Reproduce each of the items below word for word, leaving out the pictures.
[Begin]
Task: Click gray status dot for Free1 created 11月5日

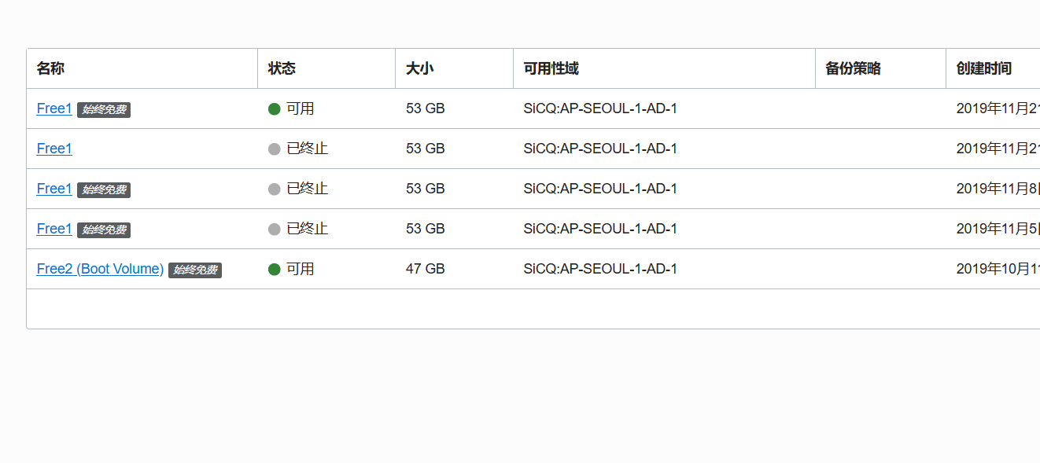Action: pyautogui.click(x=275, y=230)
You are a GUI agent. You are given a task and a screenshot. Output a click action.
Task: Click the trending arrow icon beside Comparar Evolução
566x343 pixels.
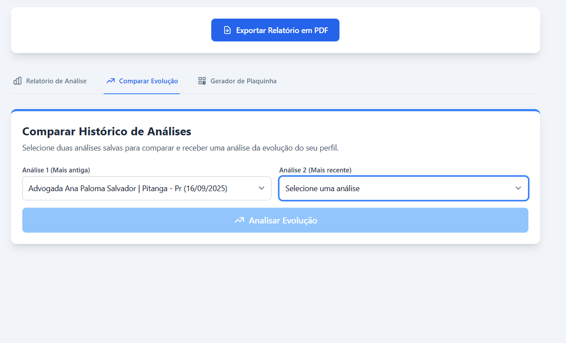pyautogui.click(x=111, y=81)
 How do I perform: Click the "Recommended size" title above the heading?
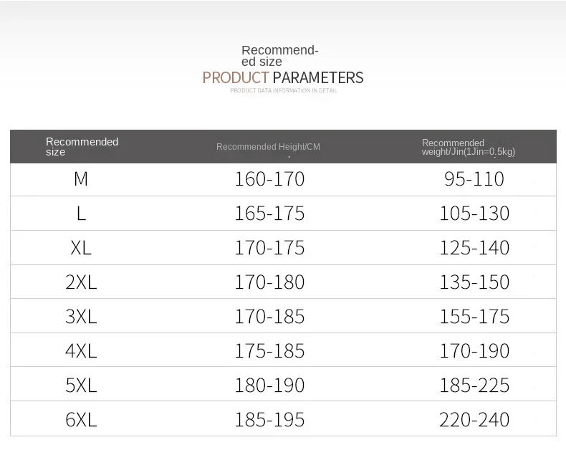(x=279, y=56)
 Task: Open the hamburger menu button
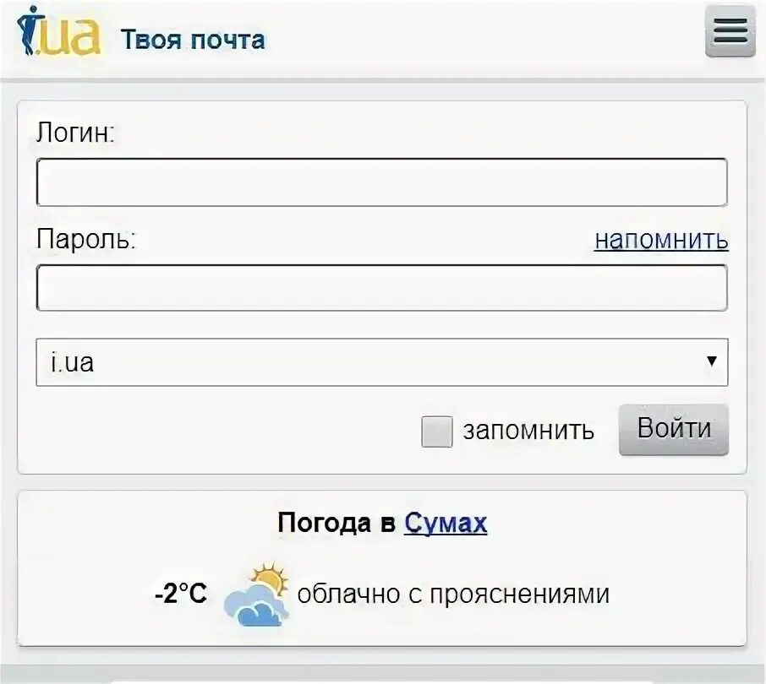tap(730, 32)
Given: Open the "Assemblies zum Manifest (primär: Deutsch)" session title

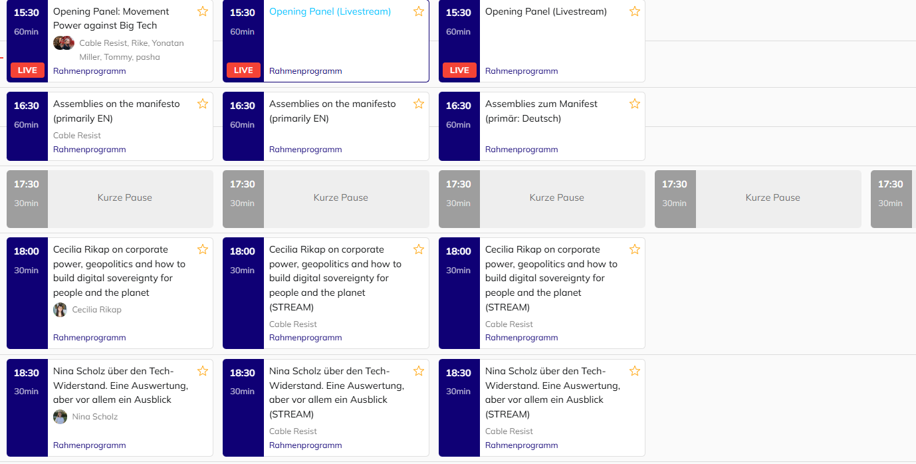Looking at the screenshot, I should coord(541,111).
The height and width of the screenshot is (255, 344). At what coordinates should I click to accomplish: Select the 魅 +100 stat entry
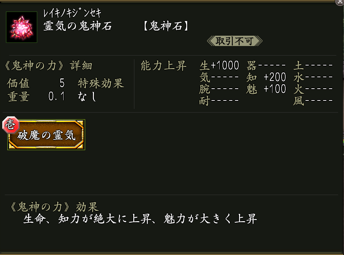pos(266,89)
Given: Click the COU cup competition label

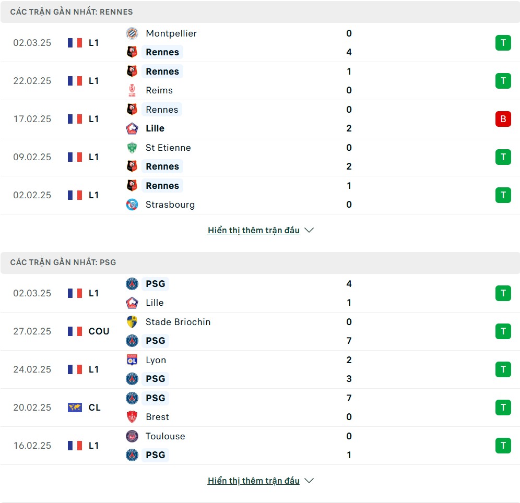Looking at the screenshot, I should click(99, 331).
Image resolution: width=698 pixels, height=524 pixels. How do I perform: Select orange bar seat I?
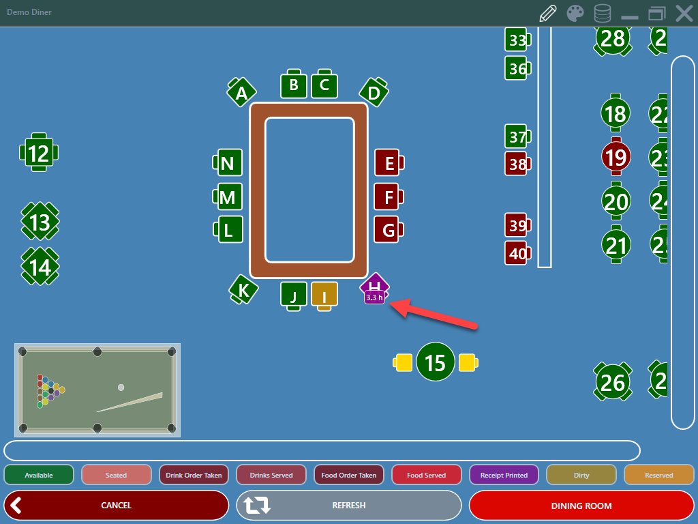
[End]
Correct output ->
Task: Click gray status dot for Free1 created 11月5日

Action: pyautogui.click(x=275, y=230)
You are a GUI agent. You are given a task and a screenshot. Output a click action.
Task: Click the trending arrow icon beside Comparar Evolução
566x343 pixels.
pyautogui.click(x=111, y=81)
 How do I perform: Click the "Recommended size" title above the heading?
(x=279, y=56)
 Task: Open the hamburger menu button
tap(730, 32)
Given: Open the "Assemblies zum Manifest (primär: Deutsch)" session title

Looking at the screenshot, I should coord(541,111).
The height and width of the screenshot is (255, 344). At what coordinates should I click to accomplish: Select the 魅 +100 stat entry
pos(266,89)
Given: Click the COU cup competition label

Looking at the screenshot, I should click(99, 331).
Image resolution: width=698 pixels, height=524 pixels. How do I perform: Select orange bar seat I?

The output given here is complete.